Gomal Journal of Medical Sciences (Feb 2016)
RADICAL NEPHRECTOMY IN THE MANAGEMENT OF LOCALIZED RENAL CELL CARCINOMA
Abstract
Background: Renal cell carcinoma is the 7th most common cancer among men and 12th among females. This study was undertaken to share our experience regarding the outcome of radical nephrectomy in the management of localized renal cell carcinoma. Material & Methods: This cross-sectional study was carried out at the Department of Urology, Lady Reading Hospital, Peshawar, Pakistan from January 2005 to December 2009. A consecutive sample of 150 patients with localized renal cell carcinoma scheduled for radical nephrectomy was included. Patients with age more than 75 years, chronic renal failure and other significant co-morbid diseases were excluded. All these patients underwent transperitoneal radical nephrectomy through subcostal/ hemi-chevron incision. Resected tumors were sent for histopathology. All these patients were followed for five years. Sex and age in years were demographic variables. Mode of presentation, laterality, hemoglobin level, per op complica¬tions, post op complications, blood transfused, surgical time, tumor size, specimen weight, and hospital stay were research variables.
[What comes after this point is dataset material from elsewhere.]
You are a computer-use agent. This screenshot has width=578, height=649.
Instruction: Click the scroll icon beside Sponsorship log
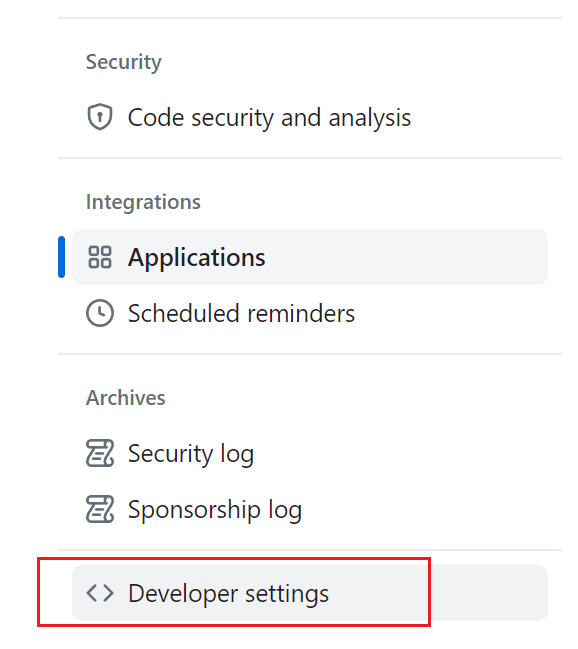(x=100, y=509)
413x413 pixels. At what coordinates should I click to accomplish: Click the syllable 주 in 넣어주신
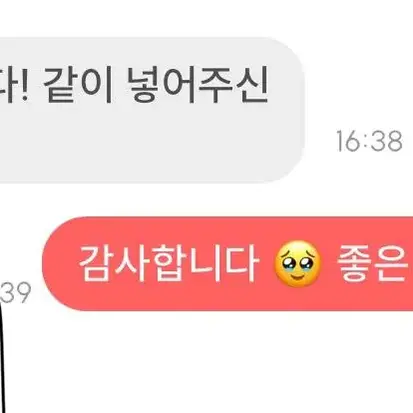tap(215, 84)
Results: Out of the 150 patients, 100 (66.66%) were males and 50 (33.33%) were females. Mean age was 56 (35-68) years. The laterality of tumor was left in 87 (58%) and right in 63 (42%) cases. Mode of presentation was classic triad of pain in flank, palpable mass and hematuria in 12 (8%), pain in flank in 40 (26%), palpable mass in 8 (5.33%), hematuria in 20 (13.33%), and non-specific symptoms in 70 (46.66%) patients. Conclusion: Renal cell carcinoma is a disease of the elderly with a male predominance. Radical nephrectomy for localized disease is the treatment of choice.